Another benefit is the production of digestive enzymes. Many probiotic strains produce enzymes that help break down feed components such as proteins or carbohydrates. These enzymatic contributions can support nutrient digestion over time. Postbiotics may contain metabolites but cannot generate new enzymatic activity in the gut.

Choosing the Right Tool

For swine, poultry, and aquaculture nutritionists in Vietnam and Thailand, probiotics and postbiotics should therefore be viewed as complementary solutions rather than competing technologies.

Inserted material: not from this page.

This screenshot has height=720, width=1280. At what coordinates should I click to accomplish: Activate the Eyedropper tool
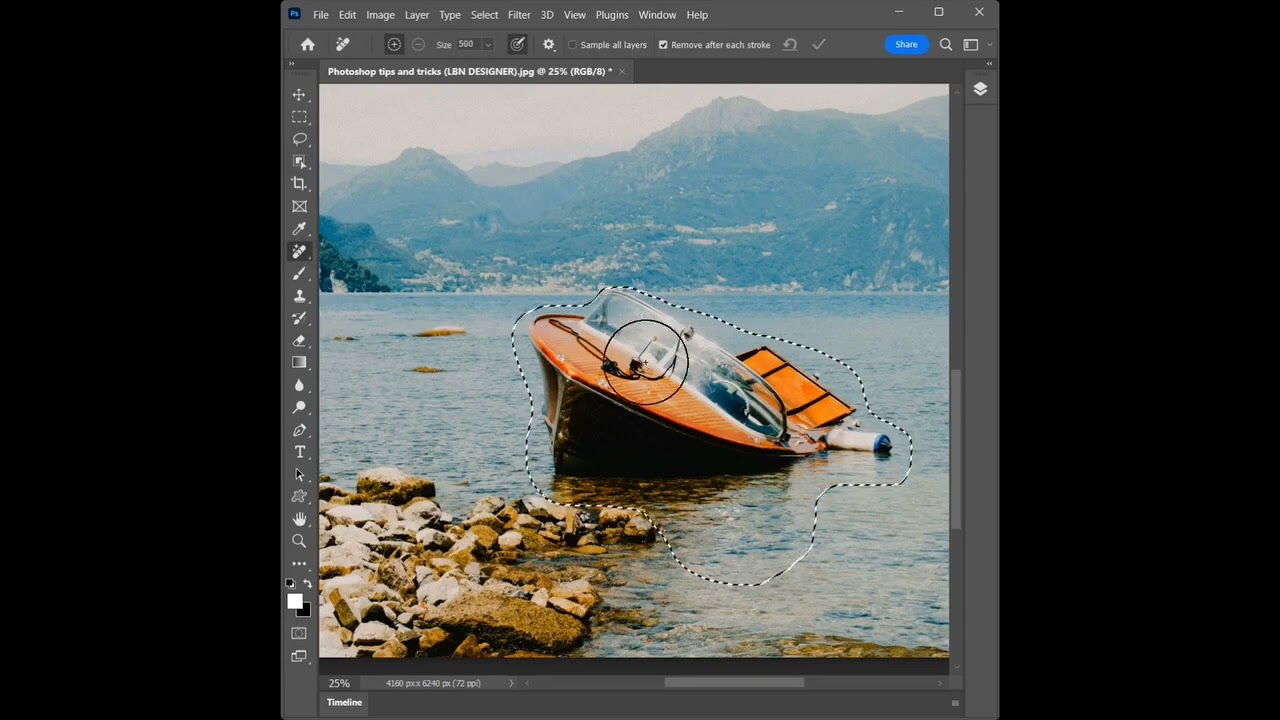(299, 229)
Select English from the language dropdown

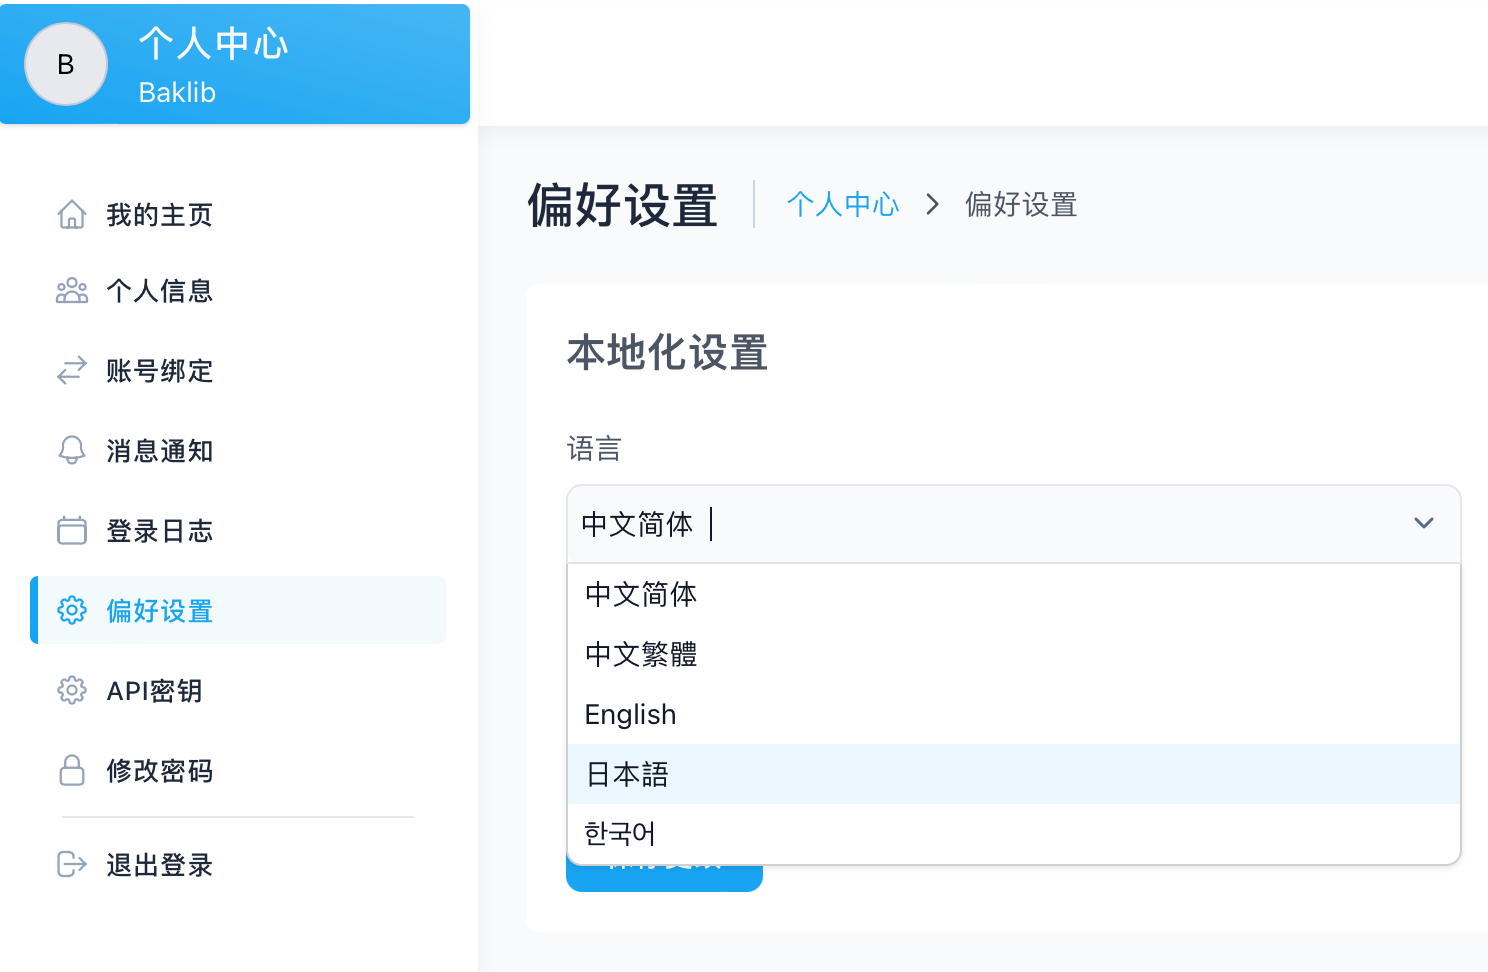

Postbiotics are particularly useful when rapid, stable, and predictable functional effects are required. They are often selected and developed with a specific physiological objective, most frequently the reinforcement of the animal’s immune response, especially during early life stages or periods of disease pressure.

Probiotics, on the other hand, are better suited for long-term modulation of the intestinal microbiota, where continuous microbial activity, pathogen exclusion, and enzymatic contributions can help stabilize gut function. Their success, however, depends strongly on the selection of the right strain, as only a limited number of Bacillus strains demonstrate consistent benefits in animal production.

By understanding the distinct mechanisms of these two approaches, feed nutritionists can select the most appropriate strategy to improve animal health, resilience, and production performance across swine, poultry, and aquaculture systems.